**Excerpted records**
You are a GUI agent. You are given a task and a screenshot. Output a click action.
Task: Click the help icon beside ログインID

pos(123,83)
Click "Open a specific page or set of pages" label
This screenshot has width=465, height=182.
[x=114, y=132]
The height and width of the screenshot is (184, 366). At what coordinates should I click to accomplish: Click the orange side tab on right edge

---

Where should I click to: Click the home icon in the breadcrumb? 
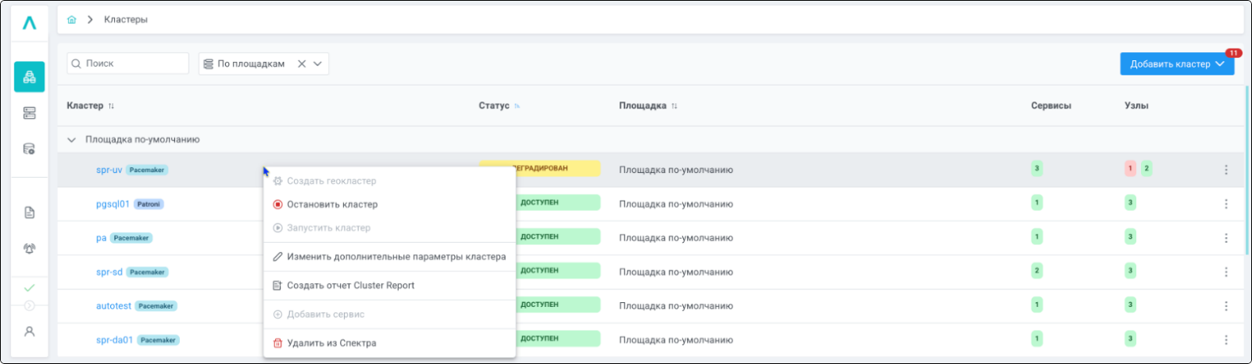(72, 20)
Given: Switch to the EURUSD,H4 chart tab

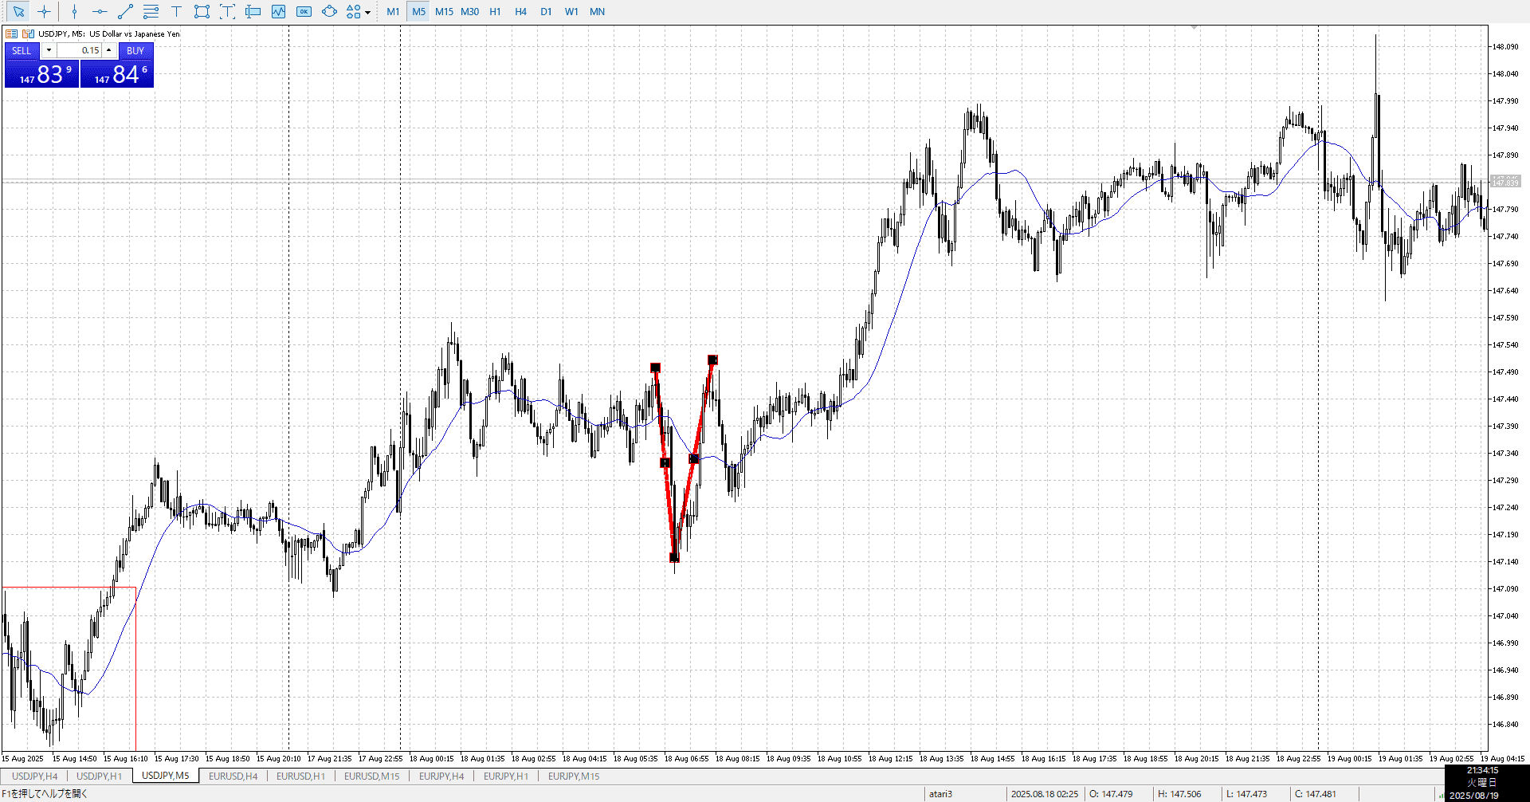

* * *

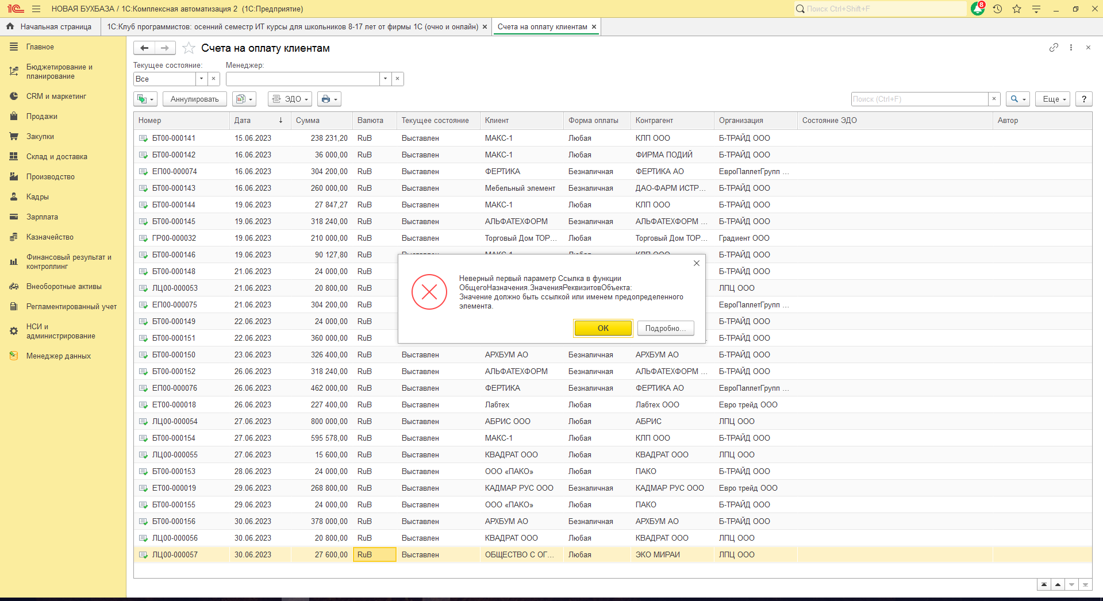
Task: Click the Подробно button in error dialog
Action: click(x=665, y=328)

**Task objective**
Copy word for word the stretch of the material from the line that contains "You are a GUI" through the line that contains "The height and".

**Answer for the task**
You are a GUI agent. You are given a task and a screenshot. Output a click action.
Task: Click the help icon beside ログインID

pos(123,83)
Click "Open a specific page or set of pages" label
This screenshot has width=465, height=182.
[x=114, y=132]
The height and width of the screenshot is (184, 366). At what coordinates should I click to accomplish: Click the orange side tab on right edge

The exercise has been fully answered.